Nice idea. That would quiet it down a bit. Did you disconnect the two fans in the back, and use the same fan header?

I’m not having any high heat issues with mine, but those two fans at the back are constantly running at ~4,300rpm which is louder than I would like. (my rack is the next room over from my office)

I might wind up trying this.

Have look at these: https://www.blacknoise.com/site/en/products/blacknoise-industrial-fans/blacknoise-nb-ip55-series/40x40x20mm.php#tab1

The 317 hasfour leads and that is to regulate the rotating speed. The I linked to has only three leads.

Great thread, there’s some interesting information here. I’m considering doing things like fan mods but am trying some less invasive solutions first. I currently only have 1 of the SFP+ ports in my CRS328 populated, with an S+RJ10, and the fans ramp up from their idle ~1.5k to ~7.5k RPM as soon as my desktop connected via that port wakes up. It’s very loud and unacceptable given how close it is to our lounge. It seems as if RouterOS is trying to keep the module temperature below 70 °C since it hovers at 68-69 °C.

I tried using two small heatsinks on the external part of the module using thermal paste, but they unfortunately fell off. I’m currently using an elastic band to keep them in place but it’s not doing much - the module temperature drops by 2-3 °C at most. I’m going to try thermal tape or adhesive pads instead but am not hopeful. I also plan to try the Alphacool 17427 heatsinks mentioned above since they might do a better job.

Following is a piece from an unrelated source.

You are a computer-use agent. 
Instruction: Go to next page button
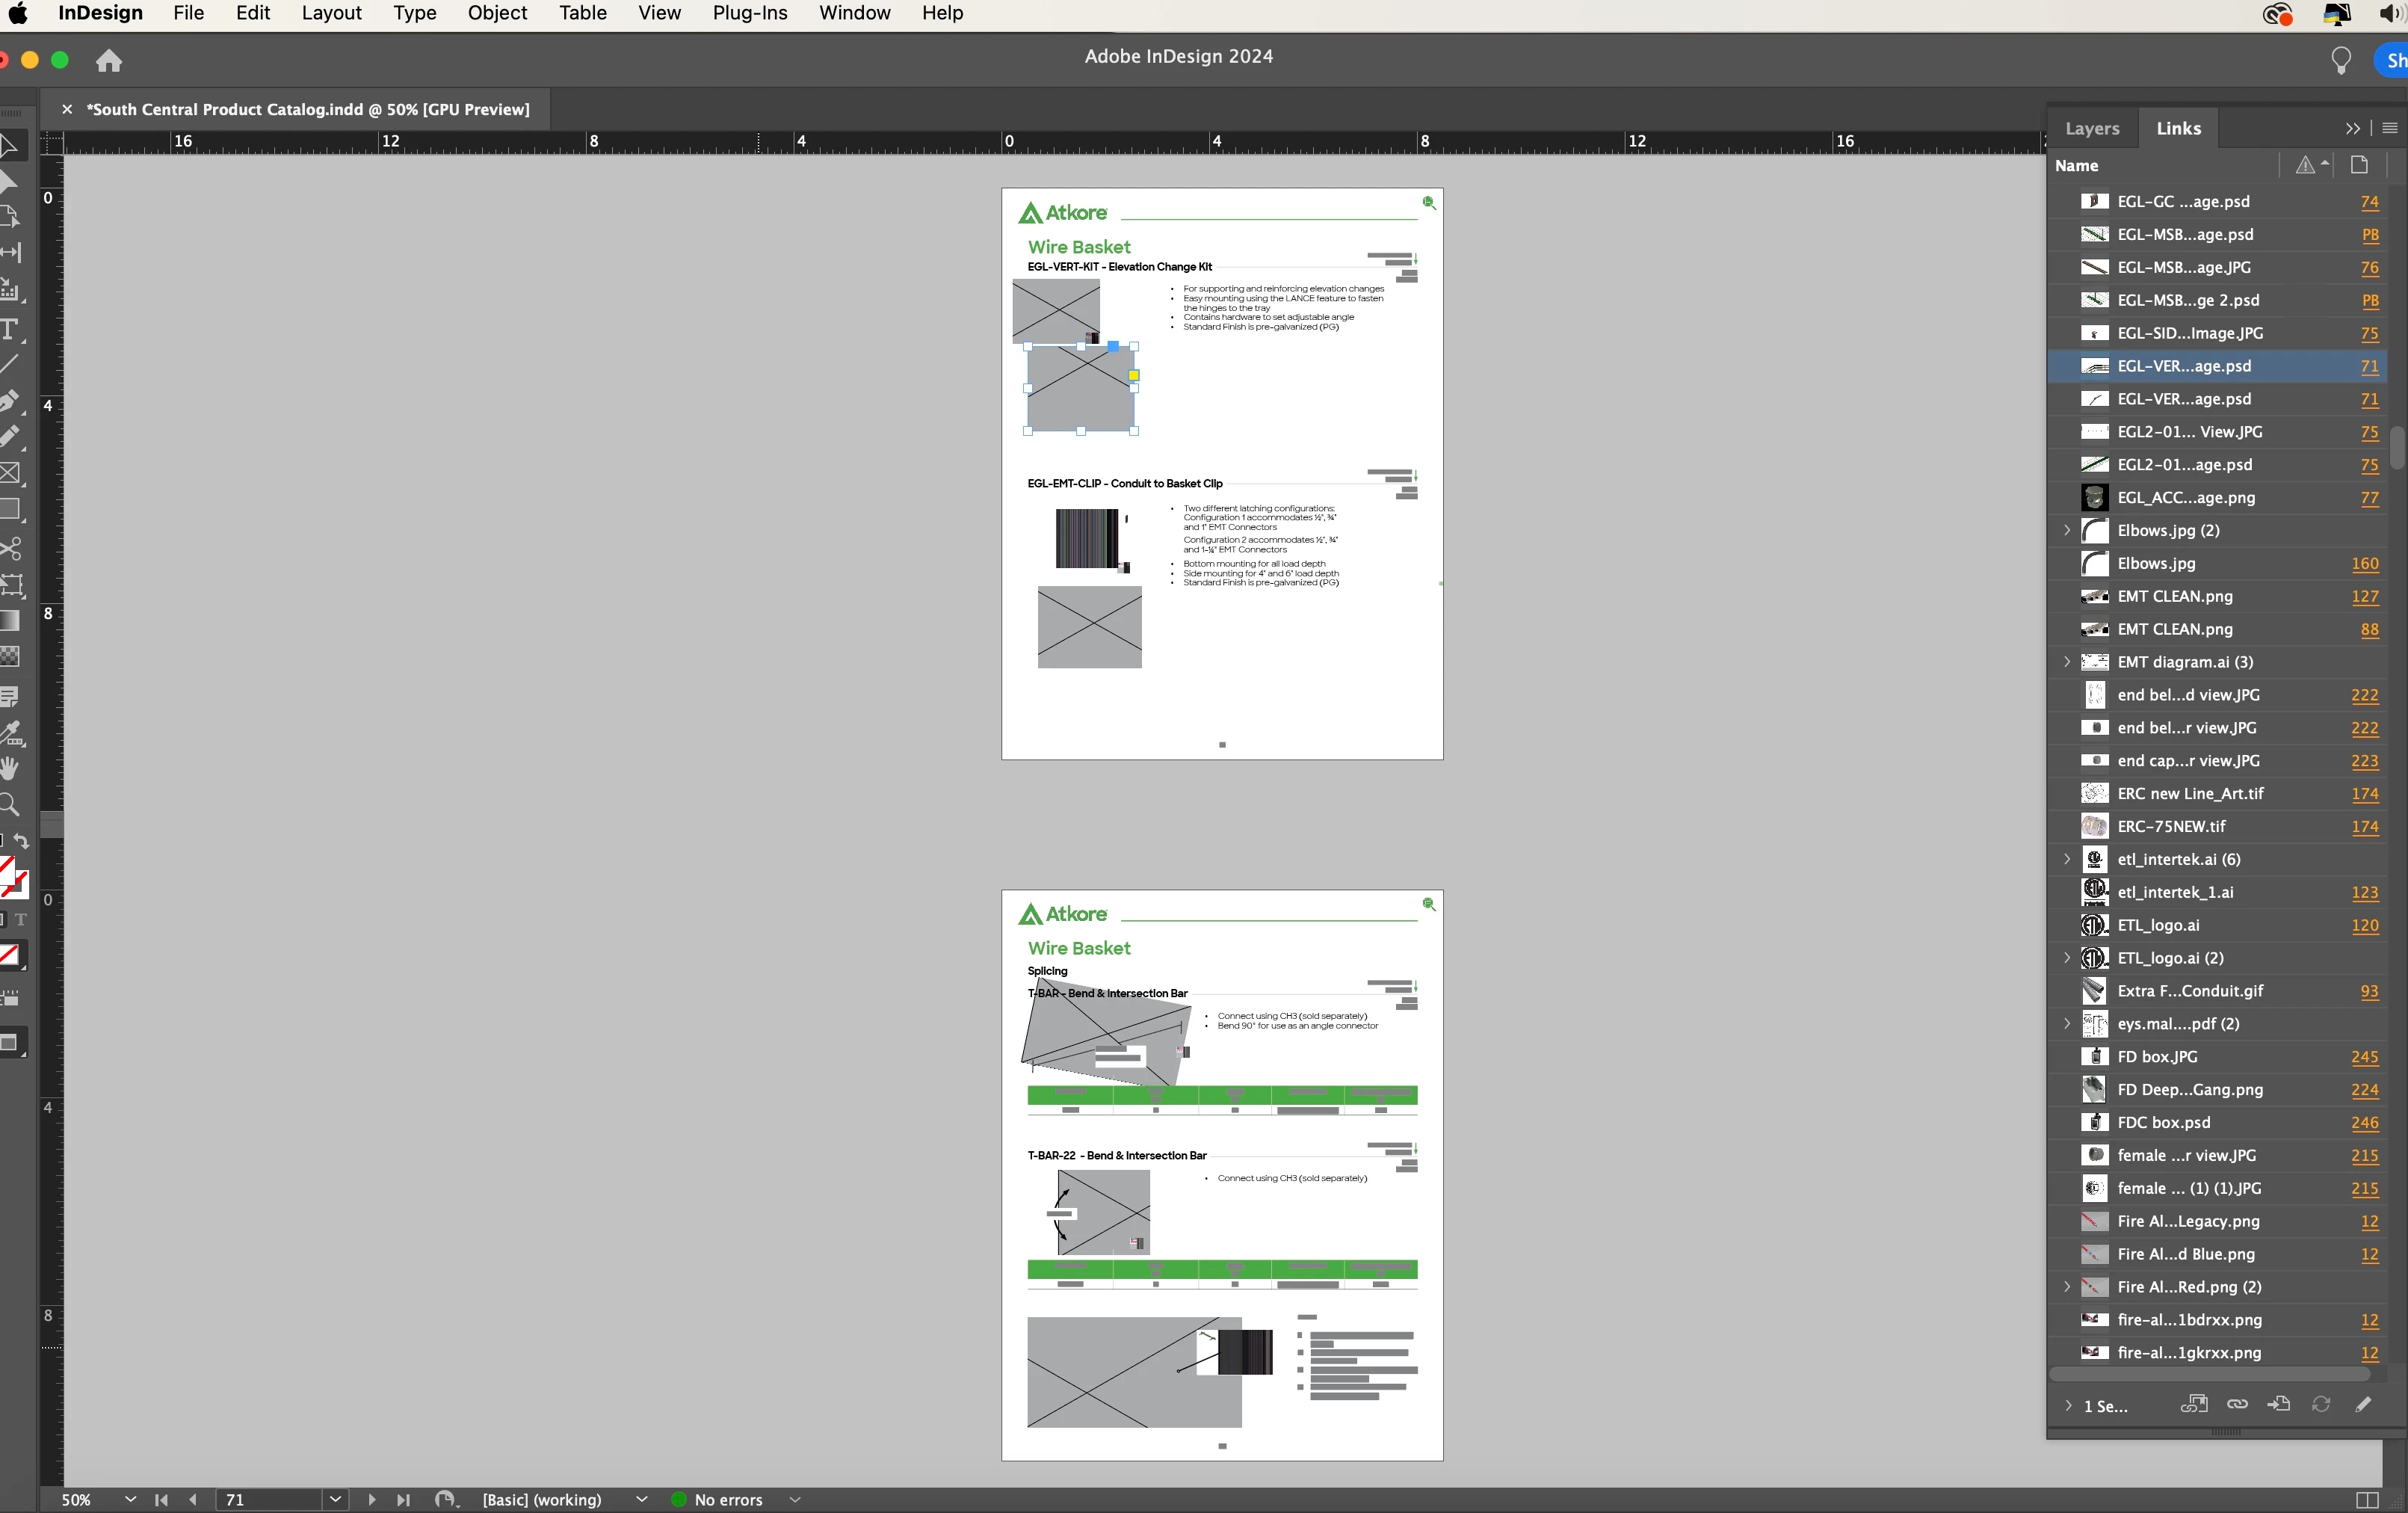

So far the best solution I’ve found is to manually configure my desktop to 5 Gb/s instead of auto-negotiating to 10 Gb/s. This results in the fans running at ~3k RPM with the module at ~65 °C, which is acceptable. Limiting the speed of the port doesn’t affect performance since my disk array will be the limiting factor beyond 5 Gb/s. However, I plan to hook up my server via a DAC, which I think means there won’t be an option for 5 Gb/s, only 1 or 10 Gb/s, so I’m hoping that DAC won’t heat up as much as the S+RJ10 module!

If you want to keep SFP temperature down and use 10Gbps links, then go with normal fibre SFPs and fibre patch cords. Fibre SFPs consume much less power and consequentially produce much less heat. Fibre patch cords tend to be less bulky than CAT7 cables or DAC cables which is good as it’s easier to organize them and bad since it’s easier to damage them (but not that easy so I’d go with fibre any time). Fibre offers better range as well … You can get DAC cables which are essentially combibation of optical SFPs and fibre patch cord. However they offer less flexibility (e.g. if you’re connecting equipment from different vendors, you can use SFP modules officially supported by each vendor … with DAC you mostly get same SFP on both ends).

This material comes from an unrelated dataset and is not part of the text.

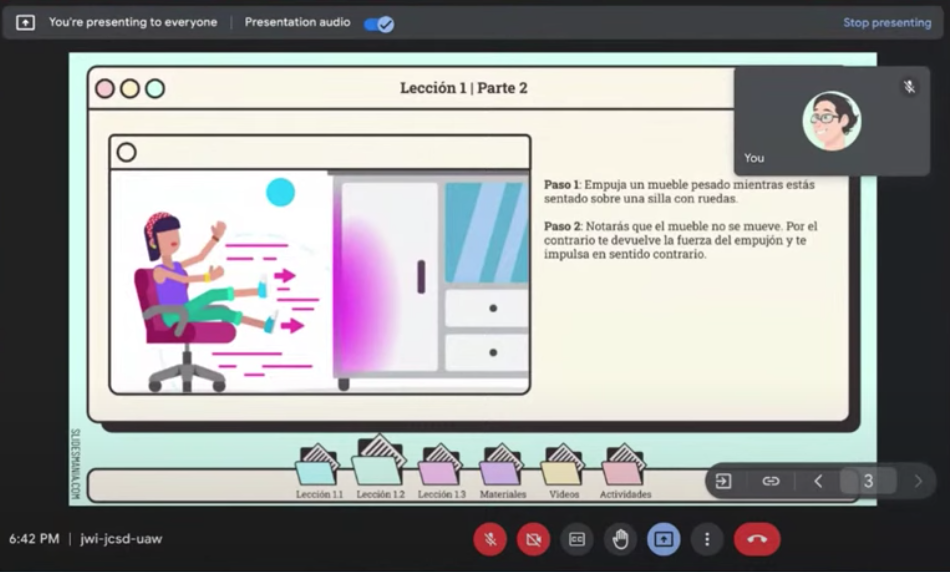The height and width of the screenshot is (572, 950).
Task: Toggle the Presentation audio switch
Action: (378, 23)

All true but not helpful when using existing Cat6 infrastructure. :slight_smile:

Thank you for the url.
It looks from the picture you’ve posted that some of them are not flat against the transceivers. RJ45 connectors lock clip probably is up a little bit and interfere.

I’ve seen in SRJ10 general guidance that the recommendation are to leave 1 interface port empty and only use 2 in a 4 interface group. The same with 8 in a group.

I will try with this heatsinks though and use some kind of adhesive tape or pads or such for non permanent. Otherwise there’s adhesive thermal glue. For a more permanent solution.

@vbelousov

Did you use adhesive thermal tape or how did you mount the heatsinks?

From what temperature did you start without heatsinks and what was the final temperature with heatsinks?

Did you add any fan or something after your heatsink-mod?

Did you ever try the small heatsinks?